Understandability Rating

  • Understandability: 2 / 5 Although General Mills produces food that is generally simple and can be understood by most, the sheer complexity and scale of the operation, and the many factors involved in their financial performance make the company difficult for most investors to analyze, therefore I have chosen the understandability rating to be a 2/5. You have to have a fairly strong grasp of accounting and financial statements to be able to analyze this company and its business. Also, many of the metrics you’ll need will not be listed directly on their reports but will have to be calculated, which adds to the complexity and difficulty.

Balance Sheet Health Rating

  • Balance Sheet Health: 3 / 5 The balance sheet has some concerning aspects related to the debt, and goodwill, which makes the health score around 3. However, they have a long history of positive free cash flow, which indicates they are generally well-managed and capable to navigate external economic disruptions. They are a mature company, and therefore not expected to be growing at an enormous scale, therefore low or negative growth is more easily manageable for them than for new tech companies. The low debt, compared to the size of their company, and continuous efforts at reducing the debt add to their health score.

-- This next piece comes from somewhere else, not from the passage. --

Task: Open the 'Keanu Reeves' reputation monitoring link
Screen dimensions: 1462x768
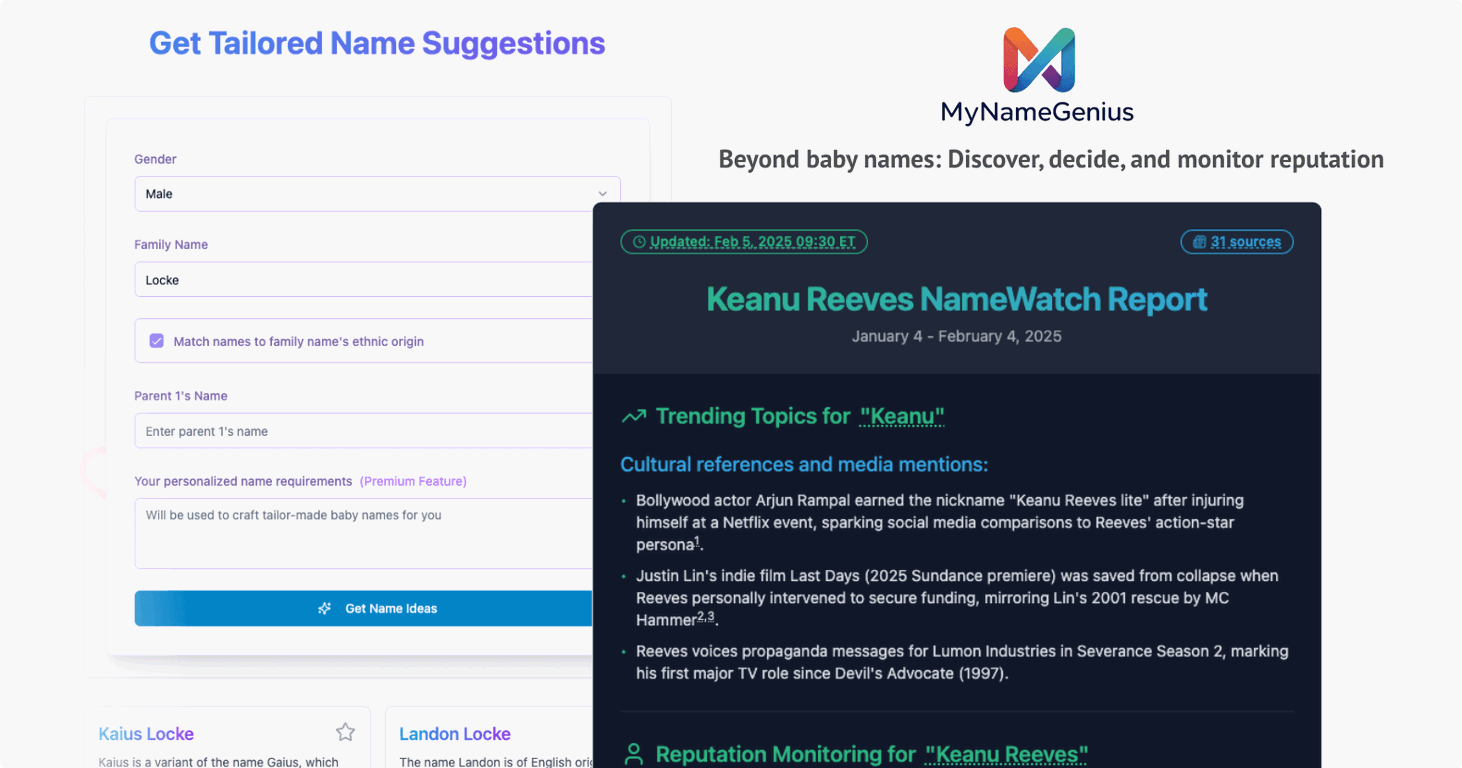Action: coord(1006,754)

Final Thoughts General Mills is a company that has a great balance of strengths and weaknesses. Their stable brand portfolio and large scale gives them a decent edge in the market, but at the same time, they face increasing competition and difficulty in maintaining margins and innovating. They have significant strengths that have helped them to maintain great success, but should take action to reduce risks that could affect their profits. Management has taken note of recent changes, and is working on cost optimization, a focus on margin-enhancing areas, and using a strategic pricing approach to improve performance and increase long-term value for shareholders. If management succeeds, then they can become a great investment opportunity. If, however, they fail to change their course, they will be facing a bleak future.